Foram convidados os expositores: A Sra. Geralda Chaves Soares, Gêra do Índio, pedagoga que trabalha com as populações indígenas da região desde longas datas, o professor Rone Silvério e as professoras Aureliane Araújo , Shirlene Rocha, Lorena Silva , Maria Fernanda Barbosa e Fernanda Xavier.

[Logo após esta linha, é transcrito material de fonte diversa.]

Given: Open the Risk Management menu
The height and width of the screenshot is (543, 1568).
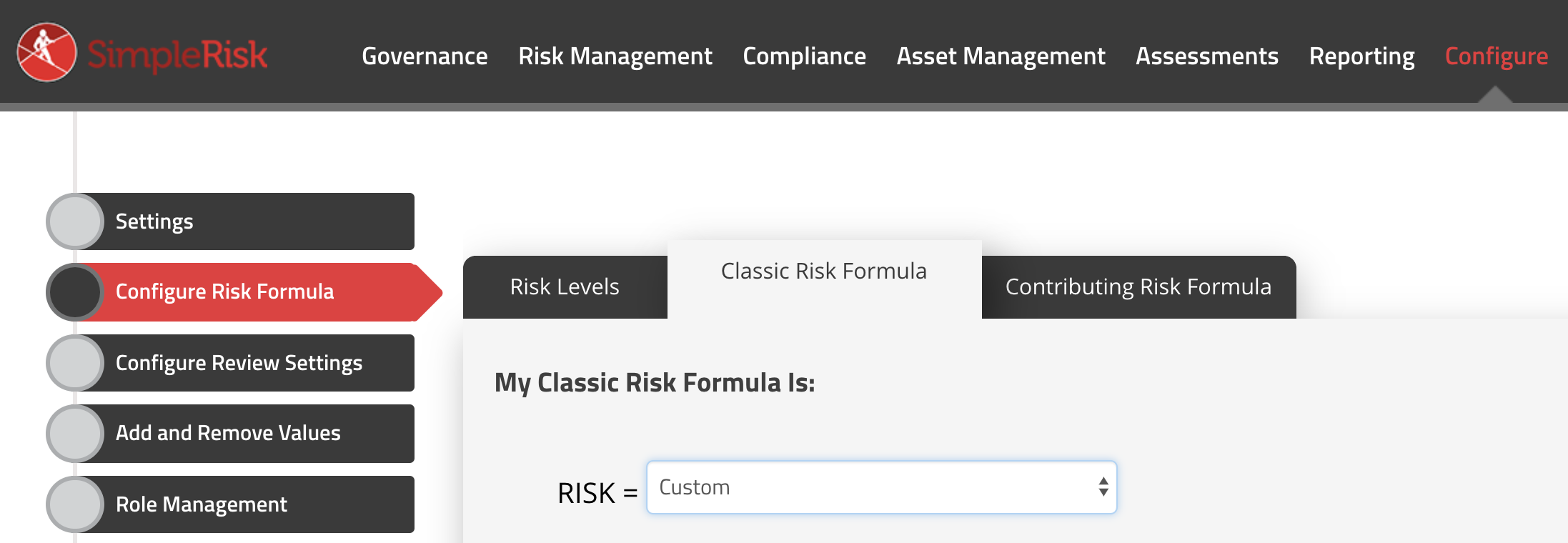Looking at the screenshot, I should pyautogui.click(x=615, y=56).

Dando início às exposições, Gêra falou sobre a nomenclatura “sertão”, de veio de “desertão” na época da colonização dos portugueses em função das condições semiáridas e por ser desabitado. Na realidade, era habitado pelos povos indígenas, mas que eram considerados gente bruta, sem cultura e sem religião. Ainda hoje há resquícios desta mentalidade de que o povo do interior é ignorante. A colonização do Brasil começou pelo litoral, de modo foi onde a cultura europeia começou a se instalar. Com a descoberta das minas de ouro na região da nascente do Rio Jequitinhonha, e a instalação da mineração, cidades começaram a se formar, a natureza começou a ser degradada, e os indígenas que ali habitavam fugiram para a região do médio Jequitinhonha. A partir de 1808, com a publicação da Carta Régia de 13 de maio, a guerra contra os povos indígenas se intensifica. Os militares chegavam à região pelos rios e instalavam quarteis onde hoje são as cidades do Médio e Baixo Jequitinhonha. Os indígenas eram dizimados e capturados por 10 anos, ou enquando durasse a “fereza”, as mulheres estupradas e tratadas como escravas e amas, de modo que o povo indígena passou a ser marginalizado, excluído, ficou sem suas terras e sem sua cultura. Gera cita o documentário “Guerra Sem Fim – Resistência e Luta do Povo Krenak” (Unnova) e alerta os presentes para as políticas atuais com relação ao povo indígena e suas terras.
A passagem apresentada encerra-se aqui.